Here at TIME, our aim was the same as it is every week--except a little more so. We try to channel the flow of events into a coherent pattern of stories, to emphasize the important details and, whenever possible,to provide perspective.

One of the first questions that occurs after an event as shocking as the assassination of Dr. Martin Luther King Jr. is whether the man had been adequately explained to the public. This sent us back to our own coverage of Dr. King throughout his remarkable career. Our first cover story on him was published on Feb. 18, 1957, when he was 28 years old. That was soon after he won his first big civil rights gain--integration of buses in Montgomery, Ala. We found him to be a man "who in little more than a year has risen from nowhere to become one of the nation's remarkable leaders of men." He was working, we said, "with a spiritual force that aspired even to ending prejudice in man's mind." He was the Man of the Year for 1963, appearing on our Jan. 3, 1964, issue as "the unchallenged voice of the Negro people and the disquieting conscience of the whites." At the time of the historic integration confrontation in Selma, Ala., he was on our cover (March 19, 1965) as "the foremost leader of the civil rights movement."

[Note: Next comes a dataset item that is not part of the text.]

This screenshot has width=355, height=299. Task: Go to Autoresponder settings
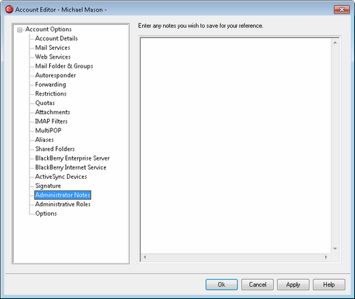pos(55,75)
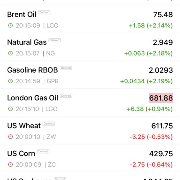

It is a cause for reflection that through these stories ran a strain of warning about the danger to Dr. King. The 1957 story commented on how he "unflinchingly faced the possibility of violent death"; when he was Man of the Year, it was clear that "wherever he goes, death hovers in the form of crackpots."

Then in Memphis, the shot was fired that killed Martin Luther King. His martyrdom, as the President suggested, must not be a cause for mourning alone, but above all for action to expiate his death. Thus, in the months remaining to him as President, Lyndon Johnson faces the challenge and opportunity to resolve the racial crisis that has bedeviled his Administration and at the same time to heal the agony of Viet Nam.

Few Presidents in U.S. history have ever been confronted with such a confluence of events--or had as much power to influence them. That is why Lyndon Johnson is on the cover of TIME this week. His and the nation's period of hope and trial is reflected in the cover portrait, which was drawn from life by Italy's Pietro Annigoni.